Rafecas ya había rechazado ese planteo en abril, al sostener que el apartamiento de Ercolini respondió únicamente a despejar cuestionamientos sobre su imparcialidad, y que la propia Cámara de Casación había ratificado expresamente la validez de todos los actos procesales ya cumplidos. Según su fallo, retrotraer la investigación “supondría un desgaste jurisdiccional innecesario y contrario al principio de celeridad”.

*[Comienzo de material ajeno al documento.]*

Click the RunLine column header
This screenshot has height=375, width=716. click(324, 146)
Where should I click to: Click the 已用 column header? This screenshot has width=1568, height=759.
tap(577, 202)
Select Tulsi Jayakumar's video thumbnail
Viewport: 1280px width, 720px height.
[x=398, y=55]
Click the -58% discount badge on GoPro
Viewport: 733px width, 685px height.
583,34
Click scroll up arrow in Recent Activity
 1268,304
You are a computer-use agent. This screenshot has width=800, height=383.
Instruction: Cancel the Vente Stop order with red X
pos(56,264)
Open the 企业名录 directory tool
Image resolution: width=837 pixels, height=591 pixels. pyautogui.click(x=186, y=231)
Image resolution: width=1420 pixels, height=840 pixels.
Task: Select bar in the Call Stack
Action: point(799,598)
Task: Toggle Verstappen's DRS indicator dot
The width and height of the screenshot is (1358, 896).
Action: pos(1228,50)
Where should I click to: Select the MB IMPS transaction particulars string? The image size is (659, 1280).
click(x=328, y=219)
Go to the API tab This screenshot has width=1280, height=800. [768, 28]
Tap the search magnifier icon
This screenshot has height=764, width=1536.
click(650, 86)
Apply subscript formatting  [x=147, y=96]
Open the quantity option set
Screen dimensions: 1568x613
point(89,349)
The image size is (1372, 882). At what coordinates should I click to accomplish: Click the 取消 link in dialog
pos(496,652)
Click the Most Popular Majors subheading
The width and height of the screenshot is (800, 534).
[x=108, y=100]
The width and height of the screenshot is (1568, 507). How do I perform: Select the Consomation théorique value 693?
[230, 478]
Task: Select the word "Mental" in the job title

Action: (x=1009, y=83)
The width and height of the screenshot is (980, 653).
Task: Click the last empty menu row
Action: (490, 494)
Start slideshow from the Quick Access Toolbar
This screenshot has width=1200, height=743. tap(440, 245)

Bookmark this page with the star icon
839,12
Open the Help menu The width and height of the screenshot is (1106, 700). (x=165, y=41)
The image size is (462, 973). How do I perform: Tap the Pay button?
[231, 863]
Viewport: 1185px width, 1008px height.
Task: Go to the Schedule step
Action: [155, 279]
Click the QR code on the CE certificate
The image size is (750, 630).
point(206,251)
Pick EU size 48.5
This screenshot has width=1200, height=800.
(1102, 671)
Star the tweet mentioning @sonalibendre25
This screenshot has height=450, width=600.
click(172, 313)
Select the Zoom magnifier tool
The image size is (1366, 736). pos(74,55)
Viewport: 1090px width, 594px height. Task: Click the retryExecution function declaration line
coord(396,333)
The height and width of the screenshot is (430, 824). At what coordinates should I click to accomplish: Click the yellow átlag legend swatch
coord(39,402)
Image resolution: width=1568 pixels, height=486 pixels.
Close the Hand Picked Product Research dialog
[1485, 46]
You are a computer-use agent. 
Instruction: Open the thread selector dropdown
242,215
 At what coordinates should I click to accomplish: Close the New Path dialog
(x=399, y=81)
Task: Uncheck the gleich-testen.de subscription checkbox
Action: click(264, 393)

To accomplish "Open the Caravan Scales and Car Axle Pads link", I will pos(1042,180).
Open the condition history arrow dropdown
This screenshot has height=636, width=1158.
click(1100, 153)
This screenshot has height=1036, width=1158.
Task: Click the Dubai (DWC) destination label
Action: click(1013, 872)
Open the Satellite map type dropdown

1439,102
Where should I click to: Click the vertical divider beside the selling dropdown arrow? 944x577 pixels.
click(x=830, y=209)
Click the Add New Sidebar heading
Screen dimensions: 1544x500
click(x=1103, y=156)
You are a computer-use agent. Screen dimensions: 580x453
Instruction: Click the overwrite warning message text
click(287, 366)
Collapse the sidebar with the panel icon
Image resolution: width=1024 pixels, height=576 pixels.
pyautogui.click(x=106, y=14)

Ese criterio fue ahora respaldado por la Cámara Federal. Los magistrados recordaron que el fallo de Casación fue claro al disponer el apartamiento del juez anterior “sin perjuicio de la validez de los actos ya cumplidos”. El tribunal también consideró que retrotraer el proceso a un estado embrionario “revictimizaría” a la denunciante, y remarcó que la causa ya fue examinada por distintos representantes del Ministerio Público Fiscal y atravesó diversas instancias revisoras, en todas las cuales se confirmó la legalidad del procedimiento.
Pese a confirmar la validez de lo actuado, Boico y Farah encomendaron a Rafecas a evaluar nuevas pruebas producidas por la defensa de Fernández para luego analizar la situación procesal del exmandatario. La decisión implica que el expediente no será elevado de inmediato a juicio oral.